From Chuck's calculator, three quarters of a teaspoon of KNO3 in 40 gallons of water gives 11 ppm of potassium. Three quarters of a teaspoon of potassium sulfate in 40 gallons of water gives 13 ppm of potassium for a total of 24 ppm per dose. Three times a week gives you a weekly dose of 72 ppm.



> Assuming nothing gets used up I can see how the levels would get very high after second dosing and by the third dose really high, when i test on my off day or after water change everything seems ok.


What are you testing that seems OK?

If nothing is used then concentrations are very high. Of course, something will be used, but use isn't very important if your dose is way bigger than the use. Overall potassium consumption is not likely to exceed nitrogen consumption over the long run, so you can use the nitrogen consumption as a measure of how much potassium is probably being used.

_____

> _WORK INSTRUCTIONS_
1. Decide whether each statement agrees with the excerpt on potassium dosing, answering yes or no and quoting the words that settle it: (a) Three quarters of a teaspoon of potassium sulfate in 40 gallons of water gives 13 ppm of potassium. (b) Dosing three times a week gives a weekly dose of 24 ppm. (c) Over the long run, potassium consumption is likely to exceed nitrogen consumption.
2. Reproduce the excerpt on potassium dosing word for word, from "From Chuck's calculator, three" up to and including "dose of 72 ppm.".

Items from a data source

_____

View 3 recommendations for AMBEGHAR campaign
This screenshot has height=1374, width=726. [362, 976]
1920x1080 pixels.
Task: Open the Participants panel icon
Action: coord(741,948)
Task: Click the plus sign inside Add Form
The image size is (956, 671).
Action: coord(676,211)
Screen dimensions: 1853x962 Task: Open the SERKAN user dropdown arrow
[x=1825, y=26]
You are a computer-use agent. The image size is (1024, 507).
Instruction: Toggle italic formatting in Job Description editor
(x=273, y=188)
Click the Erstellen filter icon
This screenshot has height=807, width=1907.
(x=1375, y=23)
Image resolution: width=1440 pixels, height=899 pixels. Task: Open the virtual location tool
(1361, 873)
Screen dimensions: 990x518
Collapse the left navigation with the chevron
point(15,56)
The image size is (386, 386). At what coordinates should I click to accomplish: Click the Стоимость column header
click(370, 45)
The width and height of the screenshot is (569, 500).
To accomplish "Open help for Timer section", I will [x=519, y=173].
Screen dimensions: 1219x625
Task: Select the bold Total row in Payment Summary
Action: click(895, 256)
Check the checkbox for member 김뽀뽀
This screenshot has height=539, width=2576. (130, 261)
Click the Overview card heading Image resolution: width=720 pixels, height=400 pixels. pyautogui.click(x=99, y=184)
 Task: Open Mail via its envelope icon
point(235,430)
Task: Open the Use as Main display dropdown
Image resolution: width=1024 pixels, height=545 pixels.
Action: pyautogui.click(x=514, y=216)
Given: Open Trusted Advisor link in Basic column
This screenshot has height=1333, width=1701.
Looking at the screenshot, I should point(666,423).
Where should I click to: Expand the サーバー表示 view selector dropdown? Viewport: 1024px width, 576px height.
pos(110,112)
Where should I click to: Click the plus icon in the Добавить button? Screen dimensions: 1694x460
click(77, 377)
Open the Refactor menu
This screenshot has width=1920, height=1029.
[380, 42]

_____

> _TASK-BY-TASK RESULTS_
1.
(a) Yes: "Three quarters of a teaspoon of potassium sulfate in 40 gallons of water gives 13 ppm of potassium"
(b) No: "Three times a week gives you a weekly dose of 72 ppm."
(c) No: "Overall potassium consumption is not likely to exceed nitrogen consumption over the long run"

2.
From Chuck's calculator, three quarters of a teaspoon of KNO3 in 40 gallons of water gives 11 ppm of potassium. Three quarters of a teaspoon of potassium sulfate in 40 gallons of water gives 13 ppm of potassium for a total of 24 ppm per dose. Three times a week gives you a weekly dose of 72 ppm.